THE BEE MAN OF BARRINGTON
By Tricia Despres
PHOTOGRAPHY BY MARIA PONCE BERRE
The Thomson Family, Brian, Karen, Colin
By Tricia Despres
PHOTOGRAPHY BY MARIA PONCE BERRE
The Thomson Family, Brian, Karen, Colin

Long before Honey Lake Bee Company became a thriving family business in the Barrington area, co-owner Brian Thomson was just a kid fascinated with bees.
The bees have just always had a way of finding him.
“All through junior high and high school, I was known as the bee man,” the Michigan native shares about life before moving to Barrington nearly 30 years ago. “I would actually bring live beehives to school with me for show and tell.”
Today, Thomson and his team care for more than 220 hives spread throughout the Barrington area, producing everything from honey and beeswax to creams, salves, and candles for the growing fanbase of Honey Lake Bee Company.
And a few of those hives are sitting right in his own backyard.
“We have three to five hives here, but most of our hives are on other people’s property, everywhere from Barrington Hills to Lake Barrington to Lake Zurich,” says Thomson, who named the company after an actual lake in North Barrington. “We even have some hives on top of the Abt Appliance store.”
Each and every summer, the real work begins.
“I try to get to each hive at least every seven to 10 days, so we’ll do 20 to 30 hives in a day,” says Thomson, who served as a golf course superintendent in the northwest suburbs for about 24 years before putting his full-time efforts into Honey Lake Bee Company back in 2020.
The bounty of those hives goes on to help Honey Lake Bee Company produce a broad range of products, especially some rather unexpected ones such as creamed honey, lip balms, and honey straws. “We sell online to customers as far as Alaska,” says Thomson, who now works alongside his wife, Karen, and son, Colin, on the day-to-day operations of Honey Lake Bee Company.
And rest assured, everything collected from the hives is used. “Beekeepers are the ultimate recyclers,” he says with a laugh. “Nothing goes to waste.”


Thomson says Honey Lake Bee Company has also built a loyal customer base around the purity of its products. “We sell very pure products, and in the bee world, it’s hard to find truly pure products,” he says.
Granted, Thomson says modern beekeeping has become far more challenging over the years due to destructive mites that have devastated honeybee populations throughout North America. “You’re managing a bug and a bug,” he explains with a smile. “And it’s a bug you can barely even see.”
And while the retail portion of Honey Lake Bee Company continues to thrive, Thomson admits that it’s not the part he loves the most. Rather, for Thomson, one of the most important aspects to his company is the chance to teach others about the art of beekeeping, as he too was taught all he now knows.

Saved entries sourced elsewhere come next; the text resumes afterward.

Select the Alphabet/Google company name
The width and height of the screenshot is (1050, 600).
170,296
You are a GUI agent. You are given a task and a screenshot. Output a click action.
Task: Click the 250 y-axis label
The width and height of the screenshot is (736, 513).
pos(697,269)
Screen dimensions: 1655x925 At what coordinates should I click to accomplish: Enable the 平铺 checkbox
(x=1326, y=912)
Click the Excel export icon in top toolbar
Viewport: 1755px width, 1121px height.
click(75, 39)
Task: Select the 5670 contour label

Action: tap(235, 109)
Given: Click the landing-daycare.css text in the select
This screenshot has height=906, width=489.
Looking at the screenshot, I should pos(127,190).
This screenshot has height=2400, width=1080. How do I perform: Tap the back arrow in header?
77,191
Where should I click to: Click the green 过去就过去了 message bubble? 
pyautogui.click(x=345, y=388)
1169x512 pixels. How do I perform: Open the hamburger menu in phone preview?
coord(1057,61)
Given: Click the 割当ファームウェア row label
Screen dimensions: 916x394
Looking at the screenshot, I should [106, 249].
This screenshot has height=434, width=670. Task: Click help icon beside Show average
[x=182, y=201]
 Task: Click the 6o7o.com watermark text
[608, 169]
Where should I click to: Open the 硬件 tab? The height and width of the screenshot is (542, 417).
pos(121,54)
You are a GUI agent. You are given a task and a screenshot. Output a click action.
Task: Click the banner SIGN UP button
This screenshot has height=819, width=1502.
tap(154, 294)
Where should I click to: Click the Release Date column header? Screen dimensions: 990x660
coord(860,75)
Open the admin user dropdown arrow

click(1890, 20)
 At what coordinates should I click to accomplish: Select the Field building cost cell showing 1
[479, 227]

“I was lucky that I had some older gentlemen who were mentors for me and who took me under their wing,” says Thomson. “I enjoy teaching several beekeeping classes. I enjoy talking to other beekeepers and helping them. It’s challenging, but it’s fun to help people succeed as beginning beekeepers.”
He also loves getting to chat with his customers at various farmer’s markets in Palatine, Evanston, Buffalo Grove, Skokie, Northbrook, and Crystal Lake. “I think our customers really appreciate that personal connection that we have with them,” says Thomson.
That personal connection looks to grow even further later this year, when Thomson says Honey Lake Bee Company will be opening its own storefront in Lake Barrington.
“We just have outgrown being able to do this from our home,” he says. “This is really a dream of Karen and mine to have a store where we can have all of our customers and really showcase all of our products and be able to teach classes from beekeeping to mead and candle making, to soap making, to all the other things that are associated with bees.”
The store will also feature what Thomson is calling a true ‘bee experience.’
“People can come and they’ll put on a bee suit, and we’ll go and open up live beehives so they can really see them up close and personal,” he says. “Just to watch their expressions when they’re holding a frame of bees is really something. People who are deathly afraid of bees, at the end of it, have conquered that fear and now they have a completely different understanding of honeybees and the beauty of them.”
And hopefully, they won’t get stung.
“I still get stung, usually daily, working with the bees,” says Thomson. “But you kind of build up a tolerance to it. Every now and then they catch you off guard or you get stung on the lip or the face and those can kind of hurt. But getting stung on the hands or arms is pretty routine.”
But it’s all worth it.
“Bees are amazing creatures,” he says. “They’re very smart. They’re always teaching us.”